The US presidential envoy, Mr Richard Holbrooke, has spent two days shuttling between the Greek and Turkish Cypriot leaders without securing a resumption of UN-sponsored inter-communal negotiations aimed at reuniting the island in a bicommunal, bizonal federation.
When Mr Holbrooke crossed into the Turkish Cypriot side of Nicosia early on Saturday he was greeted at the border post by a newly fixed billboard asserting: "Turkish State of North Cyprus Forever".
Then the Turkish Cypriot leader, Mr Rauf Denktash, dismissed as "irrelevant" Mr Holbrooke's declaration that the US, UN and Europe "cannot recognise the Turkish republic of northern Cyprus", recognised only by Ankara.
Mr Denktash, who has demanded recognition as a precondition for re-entering negotiations, insisted: "We exist, and we are going to exist . . . If you want Cyprus to be united, two states are ready to unite. If not, let Cyprus be divided."
He had remarked several days earlier that "partition" was at hand.

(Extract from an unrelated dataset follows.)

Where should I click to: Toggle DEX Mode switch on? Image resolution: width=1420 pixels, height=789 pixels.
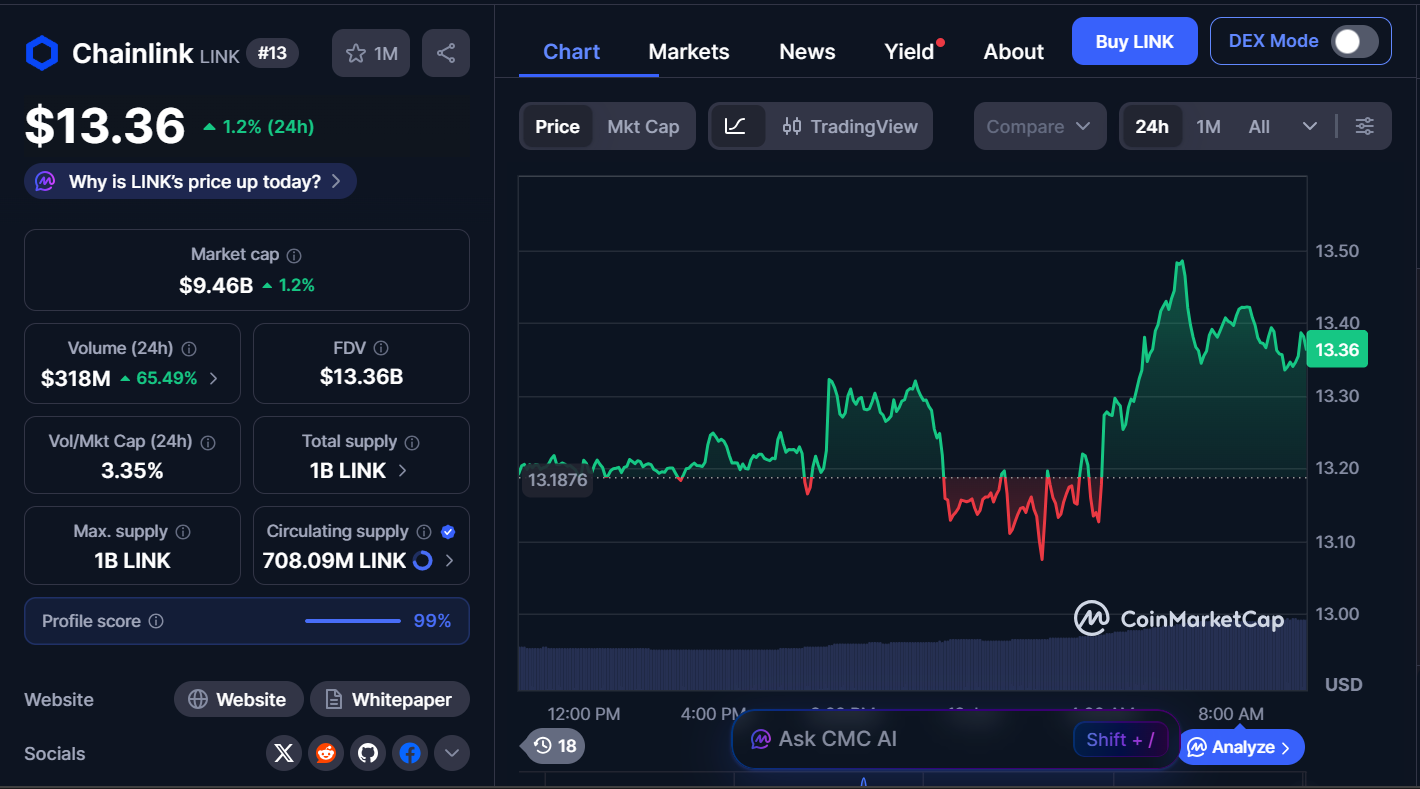click(1355, 41)
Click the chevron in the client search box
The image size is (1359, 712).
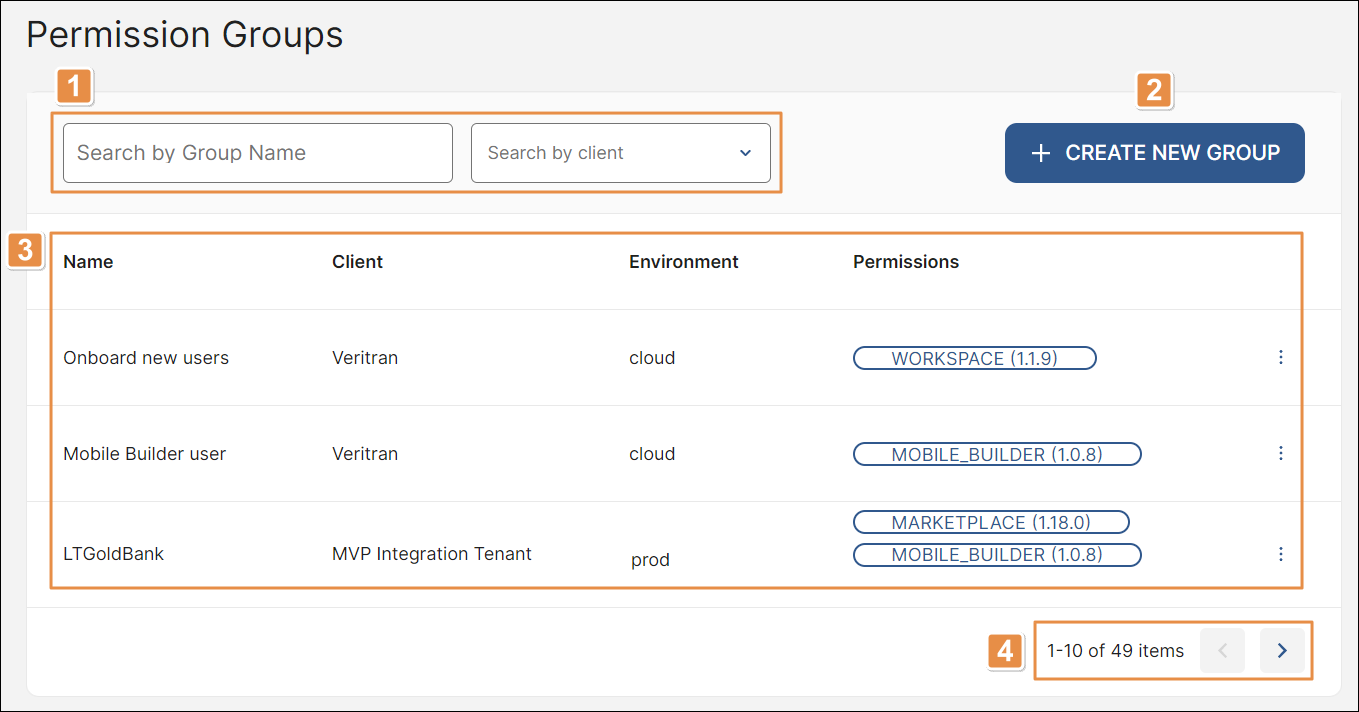coord(745,153)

The Cyprus government "had no legal or moral right to be our government", he stated. He rejected the resumption of talks on an inter-communal basis and demanded talks between the two "existing states" on the island, a demand rejected by the Greek Cypriots and the UN.
Mr Holbrooke, the former negotiator of the Bosnian peace accords, sat next to Mr Denktash during this outburst. He looked grim and said nothing. Following three other meetings with Mr Holbrooke, Mr Denktash maintained silence on substantive issues, remarking only that Mr Holbrooke, who departs today, would return next weekend to continue his shuttle "if he is invited by both sides".
The US envoy's talks with the Greek Cypriot side were more relaxed and cheerful although Mr Holbrooke's aim was to persuade President Glafkos Clerides to suspend a deal with Russia for the purchase of a S-300 missile system, due to be deployed in August.
Ankara has threatened to "take out" the missiles. This would be likely to precipitate a war with Greece, which has pledged to defend the island republic.
It is in order to avert a devastating conflict between these two NATO allies that the US has become seriously engaged in the Cyprus peace process, deadlocked for 20 years. Before Mr Holbrooke's arrival in Cyprus, the US State Department's co-ordinator, Mr Thomas Miller, held discussions in Ankara, Athens and Nicosia and the US Secretary of State, Mrs Madeleine Albright, asked the foreign ministers of Britain, France and Germany to adopt a positive attitude to Ankara's entry into the EU.
This followed the EU's rejection last December of Turkish accession during the first and second rounds of expansion.
Following this rebuff, Turkey adopted a hostile attitude towards the EU and encouraged Mr Denktash to take a hard line towards the resumption of talks with the Greek Cypriots ahead of Cypriot accession talks which began on March 31st.